Elsewhere, Shane suspiciously leads Rick further away from the woods, but Rick uncovers Shane's murderous ploy. Shane drops his facade before drawing his 9mm Glock 19 pistol on Rick. Rick refuses to engage Shane, daring him to kill an unarmed man. Rick negotiates with Shane in order to get close to him and stab him in the stomach when he lowers his guard.

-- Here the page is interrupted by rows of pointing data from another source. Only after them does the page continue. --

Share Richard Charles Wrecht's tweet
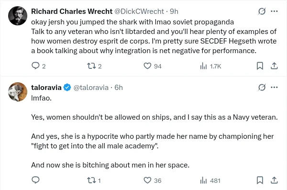The height and width of the screenshot is (190, 287). (274, 66)
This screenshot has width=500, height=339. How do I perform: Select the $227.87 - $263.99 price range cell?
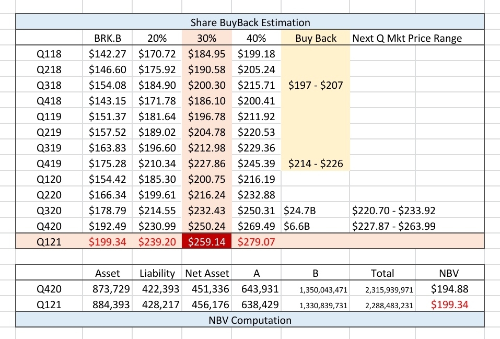pos(394,226)
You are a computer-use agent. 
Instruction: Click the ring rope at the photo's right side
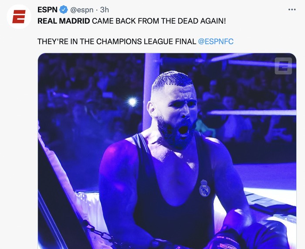(x=252, y=113)
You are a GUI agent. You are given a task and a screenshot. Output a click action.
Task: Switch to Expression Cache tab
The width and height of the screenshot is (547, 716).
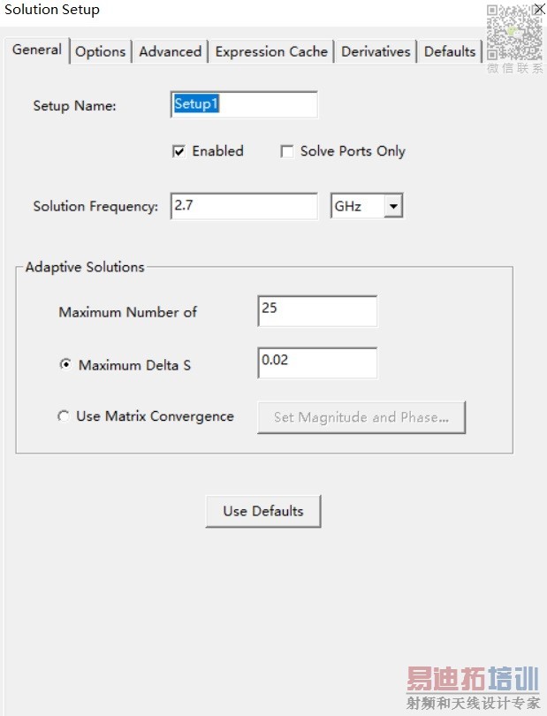271,51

Rick grieves his best friend, cursing and blaming Shane for forcing Rick's hand, as Shane dies in front of him, gurgling incoherent words before passing. Rick spends an unknown amount of time waiting with Shane's body. Carl arrives on scene unexpectedly and initially appears to be aiming his 9mm Browning BDA pistol at his father for killing Shane. Rick protests that it is not what it looks like, but Carl fires, right past his father and into the head of Shane's looming, reanimated corpse. Unbeknownst to them, Carl's gunshot has attracted the attention of a horde of walkers in the nearby woods that start to advance on their location.

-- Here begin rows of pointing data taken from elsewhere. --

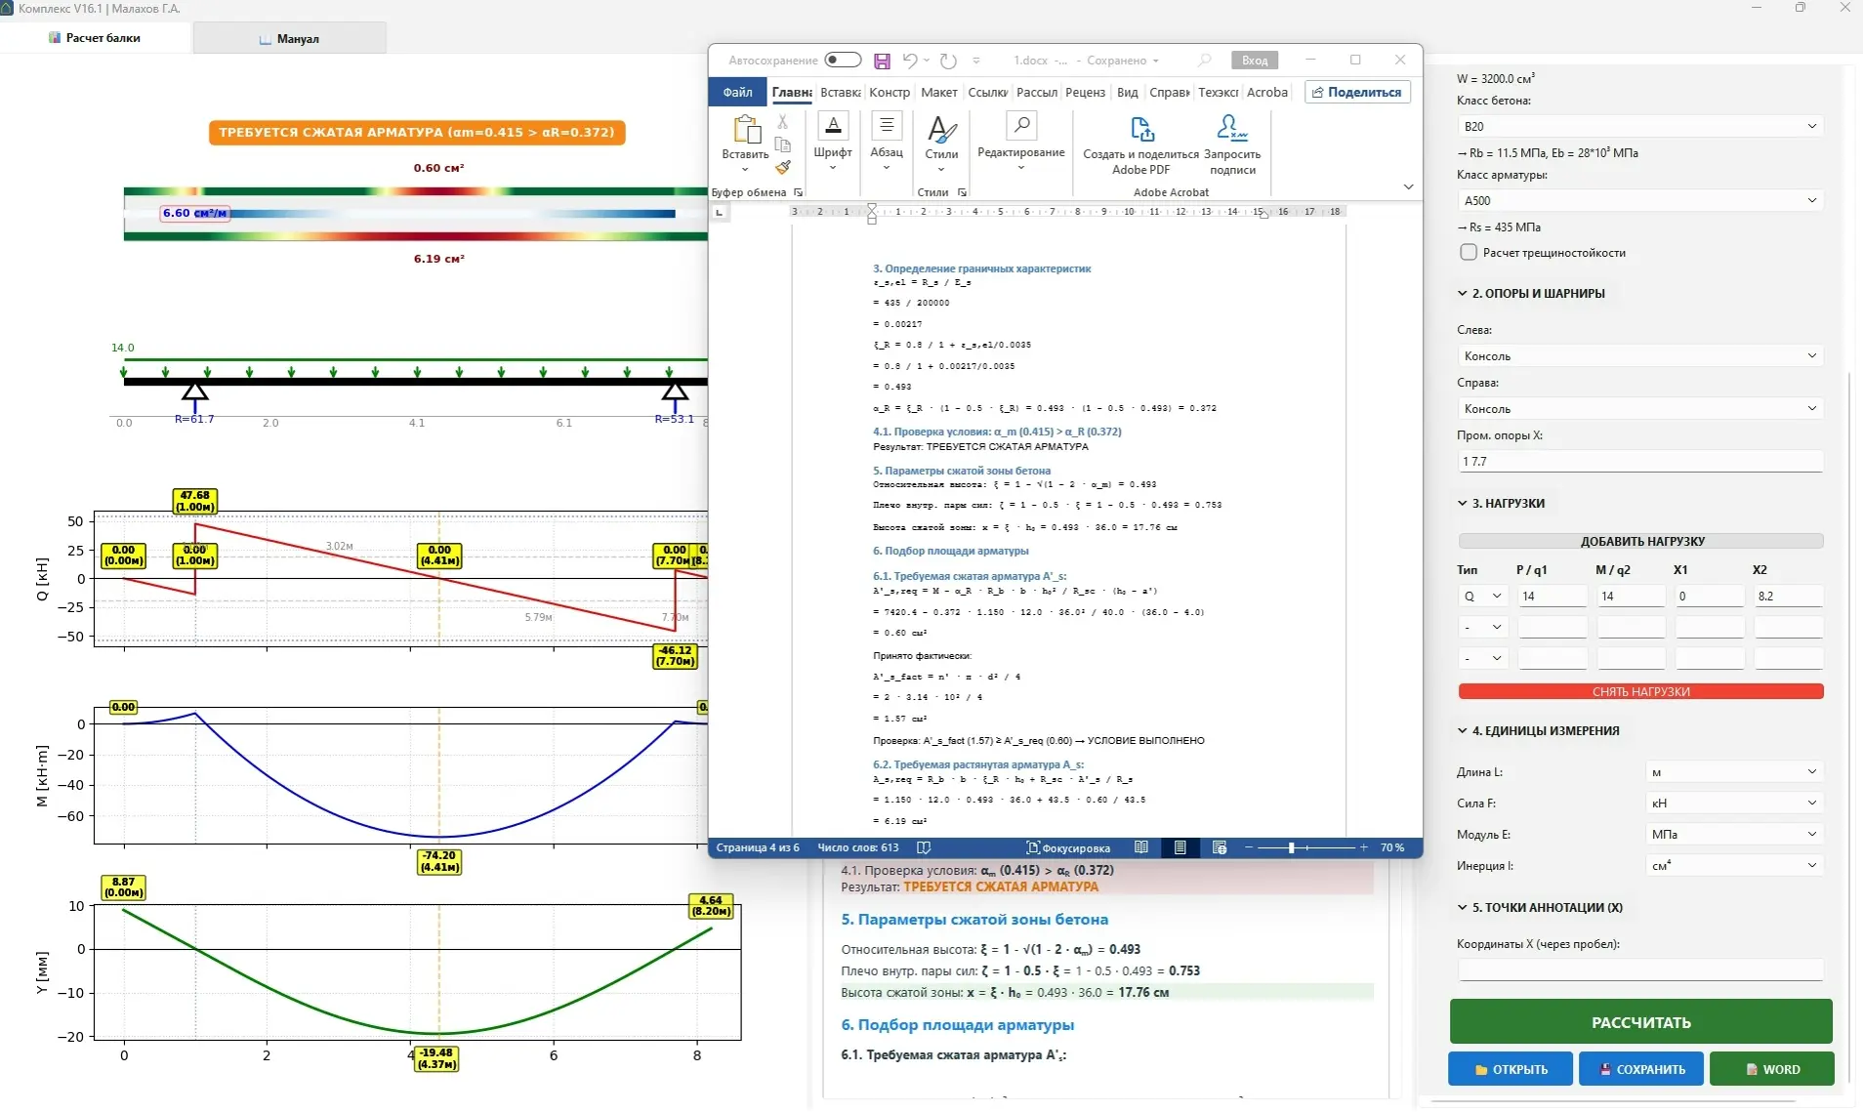Viewport: 1863px width, 1113px height.
Task: Adjust the Word zoom slider handle
Action: tap(1291, 847)
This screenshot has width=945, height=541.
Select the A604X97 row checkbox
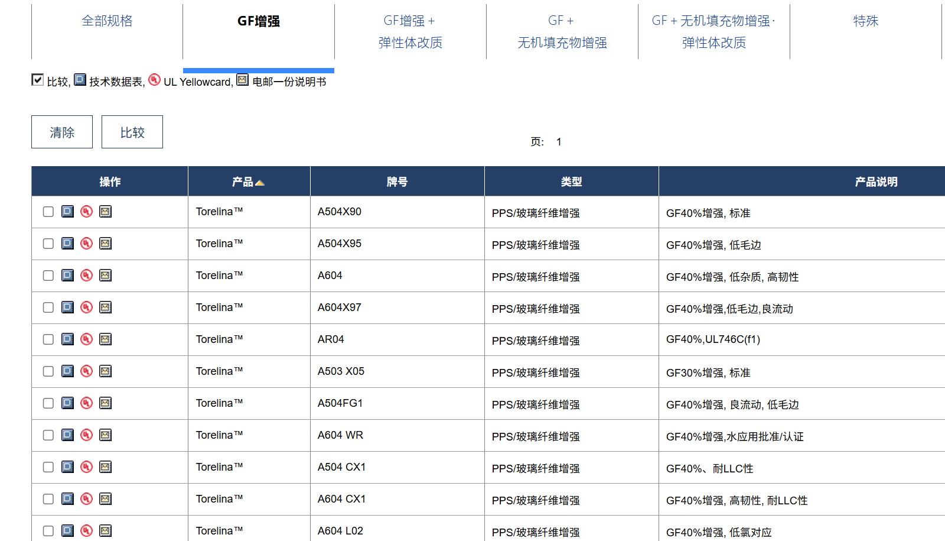pyautogui.click(x=48, y=307)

"Better Angels" was directed by Guy Ferland and written by Evan Reilly and showrunner Glen Mazzara. The episode features the death of Shane Walsh, who was stabbed in the chest by Rick Grimes. Subsequently, Shane reanimates into a zombie and is later shot in the head by Carl Grimes. Initial talks of killing off the character commenced before the auditioning process of the series. Because of the short length of the first season of The Walking Dead, producers decided to retain the idea until the following season. Writer Robert Kirkman remarked: "We knew from Day 1 when we sat down in the writers' room to pull out the second season that this was going to be the season that Shane died. It was always about working toward that and building up that character and setting up this confrontation between Rick and Shane." Jon Bernthal admitted that he had no coaching prior to the scene, and said that many of the writers and cast members were divided on how to execute the sequence. "There was a lot of discussion going back and forth, a lot of arguing going back and forth on what that last scene actually should be — between myself and Andy and the writers. And everybody kind of got their own little say in what that last scene actually was." In his interview with Entertainment Weekly, Bernthal recalled the production of the scene:
We shot that scene all night long. And the entire cast came out and spent the entire night out on that field to be there for the last scene, and Jeff DeMunn [...] actually had been gone. He lives on a farm in upstate New York, and he had flown down and surprised me to be there for my last scene, which just touched me. And like I said, there was a lot of feeling about the last scene. The writers wanted it to be one way, the actors wanted it one way, the producers wanted it to be another way, I think everybody just sort of had their idea of what that scene should be, and it was just Andy and I in the woods walking out together, and Andy and I turned to each other and said, "You know what, man, this is you and me. Let's do this for you and me.”
Speculation related to Bernthal's release first surfaced in January 2012, when it was announced that he was negotiating with Frank Darabont to be a part of his upcoming television project L.A. Noir.